Start of Material shown

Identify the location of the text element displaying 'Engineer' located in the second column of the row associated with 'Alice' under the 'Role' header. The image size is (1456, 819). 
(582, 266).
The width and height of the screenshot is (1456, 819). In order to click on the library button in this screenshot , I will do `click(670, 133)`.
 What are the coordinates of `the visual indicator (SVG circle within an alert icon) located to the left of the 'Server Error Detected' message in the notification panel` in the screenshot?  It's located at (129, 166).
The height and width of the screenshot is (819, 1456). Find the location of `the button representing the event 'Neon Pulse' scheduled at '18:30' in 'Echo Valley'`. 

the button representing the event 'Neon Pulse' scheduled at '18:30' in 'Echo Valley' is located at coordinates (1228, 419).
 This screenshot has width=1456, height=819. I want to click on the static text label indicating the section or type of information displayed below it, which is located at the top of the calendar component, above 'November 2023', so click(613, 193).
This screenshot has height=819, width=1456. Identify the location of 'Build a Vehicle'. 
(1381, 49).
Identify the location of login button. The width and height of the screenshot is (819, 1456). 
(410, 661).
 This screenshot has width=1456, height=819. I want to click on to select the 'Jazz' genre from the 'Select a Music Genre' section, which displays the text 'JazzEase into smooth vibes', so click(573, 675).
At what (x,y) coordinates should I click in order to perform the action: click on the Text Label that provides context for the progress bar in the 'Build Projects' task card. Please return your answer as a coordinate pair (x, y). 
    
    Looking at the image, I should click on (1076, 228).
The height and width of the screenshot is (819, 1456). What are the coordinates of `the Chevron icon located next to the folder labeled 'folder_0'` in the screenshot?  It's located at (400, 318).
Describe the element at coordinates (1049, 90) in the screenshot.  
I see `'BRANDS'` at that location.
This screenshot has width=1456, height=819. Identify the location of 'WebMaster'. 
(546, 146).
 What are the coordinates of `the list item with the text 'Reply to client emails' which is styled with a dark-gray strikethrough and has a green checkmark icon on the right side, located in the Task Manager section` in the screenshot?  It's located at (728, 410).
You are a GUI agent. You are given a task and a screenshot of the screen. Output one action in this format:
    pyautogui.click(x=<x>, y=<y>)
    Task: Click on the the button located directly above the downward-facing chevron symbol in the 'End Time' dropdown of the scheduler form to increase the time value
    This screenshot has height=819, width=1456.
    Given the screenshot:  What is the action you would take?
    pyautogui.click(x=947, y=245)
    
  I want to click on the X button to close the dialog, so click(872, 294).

End of Material shown

Please rewrite all of the items above, replacing "Identify the location of" with "Give the position of" and leaving everything else unchanged.

*Solved problem*:
Give the position of the text element displaying 'Engineer' located in the second column of the row associated with 'Alice' under the 'Role' header. The image size is (1456, 819). 
(582, 266).
The width and height of the screenshot is (1456, 819). In order to click on the library button in this screenshot , I will do `click(670, 133)`.
 What are the coordinates of `the visual indicator (SVG circle within an alert icon) located to the left of the 'Server Error Detected' message in the notification panel` in the screenshot?  It's located at (129, 166).
The height and width of the screenshot is (819, 1456). Find the location of `the button representing the event 'Neon Pulse' scheduled at '18:30' in 'Echo Valley'`. 

the button representing the event 'Neon Pulse' scheduled at '18:30' in 'Echo Valley' is located at coordinates (1228, 419).
 This screenshot has width=1456, height=819. I want to click on the static text label indicating the section or type of information displayed below it, which is located at the top of the calendar component, above 'November 2023', so click(613, 193).
This screenshot has height=819, width=1456. Give the position of 'Build a Vehicle'. 
(1381, 49).
Give the position of login button. The width and height of the screenshot is (819, 1456). 
(410, 661).
 This screenshot has width=1456, height=819. I want to click on to select the 'Jazz' genre from the 'Select a Music Genre' section, which displays the text 'JazzEase into smooth vibes', so click(573, 675).
At what (x,y) coordinates should I click in order to perform the action: click on the Text Label that provides context for the progress bar in the 'Build Projects' task card. Please return your answer as a coordinate pair (x, y). 
    
    Looking at the image, I should click on (1076, 228).
The height and width of the screenshot is (819, 1456). What are the coordinates of `the Chevron icon located next to the folder labeled 'folder_0'` in the screenshot?  It's located at (400, 318).
Describe the element at coordinates (1049, 90) in the screenshot.  
I see `'BRANDS'` at that location.
This screenshot has width=1456, height=819. Give the position of 'WebMaster'. 
(546, 146).
 What are the coordinates of `the list item with the text 'Reply to client emails' which is styled with a dark-gray strikethrough and has a green checkmark icon on the right side, located in the Task Manager section` in the screenshot?  It's located at (728, 410).
You are a GUI agent. You are given a task and a screenshot of the screen. Output one action in this format:
    pyautogui.click(x=<x>, y=<y>)
    Task: Click on the the button located directly above the downward-facing chevron symbol in the 'End Time' dropdown of the scheduler form to increase the time value
    This screenshot has height=819, width=1456.
    Given the screenshot:  What is the action you would take?
    pyautogui.click(x=947, y=245)
    
  I want to click on the X button to close the dialog, so click(872, 294).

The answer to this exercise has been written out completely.